7. The decision and reasons show that no Home Office Presenting Officer was present at the First-tier Tribunal hearing of the appeal, which appears to have been assigned to the hearing centre's "float" list. That is not the fault of Judge Hunter, but in the tribunal's view a sham marriage appeal with witnesses is not suitable to be heard as a float case, especially if (as here) no Home Office Presenting Officer was available. This was an appeal which demanded cross-examination to enable secure findings of fact to be made. In the tribunal's view the findings of fact which were made were not secure.
8. The suggested relevant factors for the assessment of sham marriages set out in Papajorgji (EEA spouse - marriage of convenience) Greece [2012] UKUT 00038 (IAC) were insufficiently followed by the judge. A strong prima facie case had been raised by the Secretary of State and in the tribunal's view the judge's analysis was deficient. The quality and brevity of the relationship were not addressed. There is no mention of the Respondent's United Kingdom immigration status prior to her marriage. Indeed, she was careful not to mention the subject in her witness statement. There were other relevant factors seemingly ignored in the assessment of the parties' intentions at the date of the marriage, such as the husband's financial situation. His failure to file tax returns was part of the evidence. The date of the marriage was the critical date for determining whether it was an abuse in order to gain an advantage in EEA law, but again that was not adequately addressed.
9. The judge noted a number of deficiencies in the documents produced, stating by way of comment on them at [59] of the decision and reasons: "I do see this as evidence for the proposition that this was an attempt by the Appellant to deceive the Respondent regarding her being in a subsisting relationship." On its face, that was a conclusion open to the judge because the documents produced were incomplete and inadequate. If the judge's finding stood, it sits uncomfortably if not illogically with his other findings in the Respondent's favour. It may also be that the word "not" is missing from the sentence quoted above. In either event, it is plain that the decision is inadequately reasoned and cannot stand.

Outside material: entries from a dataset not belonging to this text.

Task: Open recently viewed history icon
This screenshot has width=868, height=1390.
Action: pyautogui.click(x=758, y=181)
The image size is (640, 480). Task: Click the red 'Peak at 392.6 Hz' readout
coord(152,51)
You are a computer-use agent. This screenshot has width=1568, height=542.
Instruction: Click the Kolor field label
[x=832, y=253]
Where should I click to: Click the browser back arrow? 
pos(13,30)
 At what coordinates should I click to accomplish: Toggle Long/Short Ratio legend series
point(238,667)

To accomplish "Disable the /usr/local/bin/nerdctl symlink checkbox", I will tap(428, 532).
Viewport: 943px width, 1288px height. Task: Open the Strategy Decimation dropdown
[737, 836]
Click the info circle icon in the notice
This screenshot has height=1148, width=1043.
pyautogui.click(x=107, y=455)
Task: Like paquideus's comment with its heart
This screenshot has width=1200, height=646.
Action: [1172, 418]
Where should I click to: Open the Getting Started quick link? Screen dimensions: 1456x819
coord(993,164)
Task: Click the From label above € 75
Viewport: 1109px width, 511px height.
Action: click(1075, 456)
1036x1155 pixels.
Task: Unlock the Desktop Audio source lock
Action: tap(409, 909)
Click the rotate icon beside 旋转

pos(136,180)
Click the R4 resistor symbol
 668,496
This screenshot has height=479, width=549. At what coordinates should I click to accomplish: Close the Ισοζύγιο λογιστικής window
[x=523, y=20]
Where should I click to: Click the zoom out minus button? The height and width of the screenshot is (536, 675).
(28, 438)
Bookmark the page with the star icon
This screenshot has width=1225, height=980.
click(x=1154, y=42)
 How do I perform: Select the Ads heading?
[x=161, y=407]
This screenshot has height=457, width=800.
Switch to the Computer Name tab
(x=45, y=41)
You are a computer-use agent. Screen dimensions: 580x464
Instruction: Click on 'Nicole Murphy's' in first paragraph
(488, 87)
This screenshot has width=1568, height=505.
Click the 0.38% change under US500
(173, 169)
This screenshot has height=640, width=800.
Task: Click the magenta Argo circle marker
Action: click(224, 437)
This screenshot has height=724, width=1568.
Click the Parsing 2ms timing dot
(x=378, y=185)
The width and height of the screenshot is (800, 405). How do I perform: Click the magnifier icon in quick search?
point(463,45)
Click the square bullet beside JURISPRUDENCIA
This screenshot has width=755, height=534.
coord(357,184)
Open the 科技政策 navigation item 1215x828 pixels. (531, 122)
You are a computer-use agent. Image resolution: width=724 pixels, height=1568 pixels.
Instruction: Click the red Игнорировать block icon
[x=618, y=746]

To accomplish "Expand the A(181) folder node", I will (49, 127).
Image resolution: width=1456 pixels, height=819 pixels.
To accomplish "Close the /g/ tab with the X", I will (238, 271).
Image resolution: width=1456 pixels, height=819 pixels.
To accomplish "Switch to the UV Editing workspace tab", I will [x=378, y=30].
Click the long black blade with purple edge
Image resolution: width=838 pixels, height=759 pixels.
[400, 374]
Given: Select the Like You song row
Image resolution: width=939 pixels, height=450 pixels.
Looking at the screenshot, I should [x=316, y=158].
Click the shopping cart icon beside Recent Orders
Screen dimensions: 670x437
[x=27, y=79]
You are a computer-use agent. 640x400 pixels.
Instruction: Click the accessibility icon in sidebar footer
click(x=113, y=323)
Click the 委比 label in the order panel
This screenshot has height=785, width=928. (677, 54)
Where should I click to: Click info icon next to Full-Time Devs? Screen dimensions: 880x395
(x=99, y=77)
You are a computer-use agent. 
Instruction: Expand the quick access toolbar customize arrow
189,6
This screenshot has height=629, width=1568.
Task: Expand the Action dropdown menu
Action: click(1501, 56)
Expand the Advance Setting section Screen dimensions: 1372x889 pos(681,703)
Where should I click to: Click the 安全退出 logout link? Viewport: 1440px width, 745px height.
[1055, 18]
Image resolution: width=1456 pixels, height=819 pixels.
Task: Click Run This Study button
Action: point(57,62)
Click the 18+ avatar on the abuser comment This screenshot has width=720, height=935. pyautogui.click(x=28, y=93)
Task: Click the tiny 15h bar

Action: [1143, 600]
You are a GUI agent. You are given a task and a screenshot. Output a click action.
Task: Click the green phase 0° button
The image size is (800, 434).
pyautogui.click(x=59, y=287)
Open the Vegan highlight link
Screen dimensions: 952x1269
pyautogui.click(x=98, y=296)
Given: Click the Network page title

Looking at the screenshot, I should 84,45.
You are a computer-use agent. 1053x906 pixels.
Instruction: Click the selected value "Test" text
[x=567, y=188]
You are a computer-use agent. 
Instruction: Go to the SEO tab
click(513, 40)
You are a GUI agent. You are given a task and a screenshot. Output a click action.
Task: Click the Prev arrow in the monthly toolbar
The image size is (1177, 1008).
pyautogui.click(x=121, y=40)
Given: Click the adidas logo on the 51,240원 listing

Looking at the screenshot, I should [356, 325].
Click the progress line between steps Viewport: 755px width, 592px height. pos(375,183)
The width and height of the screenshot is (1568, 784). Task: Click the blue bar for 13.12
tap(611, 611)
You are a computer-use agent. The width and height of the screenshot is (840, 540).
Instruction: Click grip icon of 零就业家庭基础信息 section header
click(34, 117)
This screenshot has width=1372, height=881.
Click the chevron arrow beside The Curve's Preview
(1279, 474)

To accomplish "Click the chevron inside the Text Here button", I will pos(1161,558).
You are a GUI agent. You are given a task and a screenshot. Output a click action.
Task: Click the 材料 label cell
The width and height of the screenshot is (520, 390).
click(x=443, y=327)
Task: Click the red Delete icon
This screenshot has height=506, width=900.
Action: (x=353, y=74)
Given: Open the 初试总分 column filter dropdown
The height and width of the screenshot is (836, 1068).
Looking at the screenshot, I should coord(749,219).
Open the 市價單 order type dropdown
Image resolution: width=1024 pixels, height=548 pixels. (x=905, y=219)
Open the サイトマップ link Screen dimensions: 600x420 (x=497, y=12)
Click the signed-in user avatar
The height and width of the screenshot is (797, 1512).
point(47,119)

10. A further serious problem in the judge's decision is his failure to identify and refer to the relevant Immigration (European Economic Area) Regulations 2006. It is essential to do so in every EEA appeal, not least so that it is clear that the judge is working from the applicable version of these much-amended regulations. Had the judge considered the regulations properly in his decision and reasons, he might have been alert to the issue of whether or not the Respondent had produced sufficient evidence to show that her claimed ex-spouse had been a qualified person within regulation 6 as at the date of their divorce. The evidence produced by the Secretary of State (which followed the principles of cooperation set out in Amos [2011] EWCA Civ 552) showed that he was not qualified. The judge made no comprehensible finding on that point. It is doubtful on the face of the decision that there was sufficient evidence to show that the Respondent's ex-spouse was even in the United Kingdom at the date of the divorce.
11. For all of these reasons, the basis on which the judge allowed the Respondent's appeal was unsustainable.
DECISION
The Secretary of State's appeal to the Upper Tribunal is allowed.
There were material errors of law in the First-tier Tribunal's decision, such that the decision must be set aside in its entirety.
The appeal must be reheard at the Hatton Cross hearing centre by a judge other than First-tier Tribunal Judge Hunter, on a date to be fixed.